PSYCHOLOGIE - Comment prendre en charge les victimes de traumatisme lorsqu'elles sont en bas âge? Alors qu'un homme, dont l'identité n'est pas encore connue, s'est donné la mort devant une dizaine d'enfants dans une classe maternelle jeudi 16 mai, une cellule psychologique a immédiatement été mise en place par le ministère de l'Éducation nationale.

Quelles questions les psychologues poseront-ils aux enfants? Quelles sont les erreurs à ne pas commettre? Quels conseils donner aux parents? Le HuffPost a posé la question à Karen Sadlier, psychologue à l'Institut de victimologie et auteur de L'état de stress post-traumatique chez l'enfant (PUF).

HP: Comment les enfants vont-ils réagir?

KS: Dans ce type de situation, les enfants ont des réactions de stress traumatique. C'est normal, puisque ce dont ils ont été témoins aura été perçu comme une menace vitale. Ils devraient donc exprimer immédiatement des signes d'anxiété, de peur. Ils pourront aussi avoir des difficultés à s'endormir s'ils ne sont pas accompagnés par des adultes ou encore être irritables, ce serait même plutôt bon signe.
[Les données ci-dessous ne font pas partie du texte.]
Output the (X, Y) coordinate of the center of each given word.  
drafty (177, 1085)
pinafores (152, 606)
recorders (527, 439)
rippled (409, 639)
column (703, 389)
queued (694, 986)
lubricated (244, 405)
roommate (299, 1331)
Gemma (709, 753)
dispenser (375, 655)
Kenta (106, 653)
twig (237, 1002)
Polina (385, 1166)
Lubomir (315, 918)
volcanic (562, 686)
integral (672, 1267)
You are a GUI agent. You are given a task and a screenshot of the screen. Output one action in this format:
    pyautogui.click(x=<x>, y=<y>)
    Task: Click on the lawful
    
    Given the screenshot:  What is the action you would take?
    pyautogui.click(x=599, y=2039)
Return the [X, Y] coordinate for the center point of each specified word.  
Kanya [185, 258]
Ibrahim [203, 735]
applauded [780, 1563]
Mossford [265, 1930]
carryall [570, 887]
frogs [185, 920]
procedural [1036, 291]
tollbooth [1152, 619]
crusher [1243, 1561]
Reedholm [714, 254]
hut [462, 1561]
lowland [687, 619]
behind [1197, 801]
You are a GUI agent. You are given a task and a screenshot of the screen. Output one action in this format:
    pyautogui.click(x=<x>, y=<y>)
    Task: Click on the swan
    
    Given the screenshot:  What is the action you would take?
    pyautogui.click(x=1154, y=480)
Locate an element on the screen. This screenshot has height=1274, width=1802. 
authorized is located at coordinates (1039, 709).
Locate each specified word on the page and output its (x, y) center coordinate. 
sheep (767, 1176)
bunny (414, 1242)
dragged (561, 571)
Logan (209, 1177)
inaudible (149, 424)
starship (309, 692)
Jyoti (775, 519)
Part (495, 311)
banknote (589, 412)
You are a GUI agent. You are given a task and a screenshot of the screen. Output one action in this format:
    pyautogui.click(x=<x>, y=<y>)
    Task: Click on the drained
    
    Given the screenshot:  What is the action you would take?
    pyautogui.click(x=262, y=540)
Lorsque, à la suite d'un événement traumatique, un enfant n'exprime rien c'est qu'il est dans un état dissociatif. Loin de vouloir dire qu'il ne sera pas en souffrance, cela implique que les signes d'anxiété apparaîtront plus tard avec sans doute plus de force.

HP: Comment éviter cela?

KS: Les psychologues vont aider les enfants à verbaliser et à identifier leurs émotions. Tristesse, colère, ils devront aussi se tourner vers leurs parents qui pourront les y aider. L'essentiel est de ne pas laisser l'enfant seul avec l'événement et de récréer un lien de confiance avec un adulte. Les parents devront également être aidés avec la nécessité de prendre en compte cette donnée: l'événement a eu lieu dans une école privée, qui devait être considérée comme plus sûre, le choc n'en sera donc que plus grand.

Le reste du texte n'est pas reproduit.